Excerpted text:
===============

# Can't get Tivo to respond to telnet or ftp



## bis (Jun 14, 2006)

I am trying to enable telnet and ftp on my Tivo, and AFAIK I've done everything I need to do, but it's not responding.

I have a Tivo-branded Series 2 DVR (the 60 GB version, but I've upgraded to 120), running kernel version 7.2.2b-oth-01-2-140.

Using the PTVupgrade CD, I've modified the kernel, and have verified that my changes to files in /etc/rc.d are not being removed. I added the following lines to rc.sysint.author (yes, I did make this file executable with "chmod 755"), and when that didn't work, I added them directly to the bottom of rc.sysinit (right before the last line that echos a message indicating that rc.sysinit is complete):

tnlited 23 /bin/bash -login &
/var/hack/tivoftpd.mips

(Yes, tivoftpd.mips is in /var/hack and is executable).

Next, I tried adding "/sbin/" before tnlited, and I added the following line to disable the firewall:

[ -x /etc/netfilter-disable ] && /etc/netfilter-disable

I still can't telnet or ftp to the Tivo. It responds to ping, and it boots up and runs fine, but when I try to telnet I get "Could not open connection to host...", and when I try to ftp I get "ftp: connect :Unknown error number.

===============

Dataset content:
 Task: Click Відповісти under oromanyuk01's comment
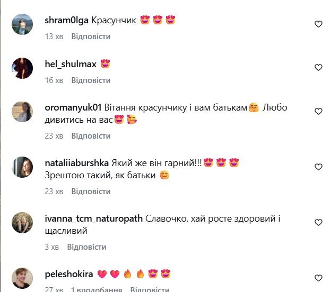click(91, 136)
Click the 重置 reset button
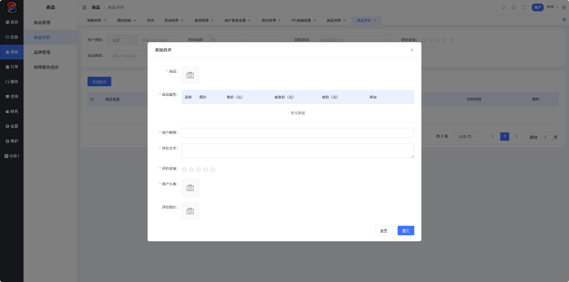The width and height of the screenshot is (569, 282). point(384,231)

===============

Directions for this task:
Continue the forum post about getting a Tivo to accept telnet and ftp connections, picking up right after its last sentence.

Answer to the problem:
Does anyone have any ideas?

[Note: I'm following instructions in a guide called "How to hack your Tivo Series 2 (AT&T/Tivo/Comcast model) w/HMO to stream content to your computer". I tried to provide the URL but apparently I'm not allowed to, but if you google for "How to hack your Tivo Series 2" it will be the first hit.]


----------



## arctanstevo (Mar 28, 2003)

What is the model #? Some series 2 are not hackable in that manner, some are. Do a search for a list of hackable tivo's.

When you hooked the drive back up to your PC, were your changes to enable telnet still there?

I'm not familiar with the command you used to disable the firewall, I just remember renaming it oh so long ago.


----------



## MungoJerrie (Mar 30, 2006)

I believe newer sw versions require you to change iptables as opposed to just renaming netfilter. Try this:

cd to /sbin on mounted "root" partition
mv iptables iptables.old
echo -e '#!/bin/bash\nexit 0' > iptables
chmod 755 iptables

That ought to do the trick!


----------



## bis (Jun 14, 2006)

When I put the drive back in the PC, I can see that all my previous changes have been left intact, ever since I replaced the kernel with the hacked version from the PTVupgrade CD.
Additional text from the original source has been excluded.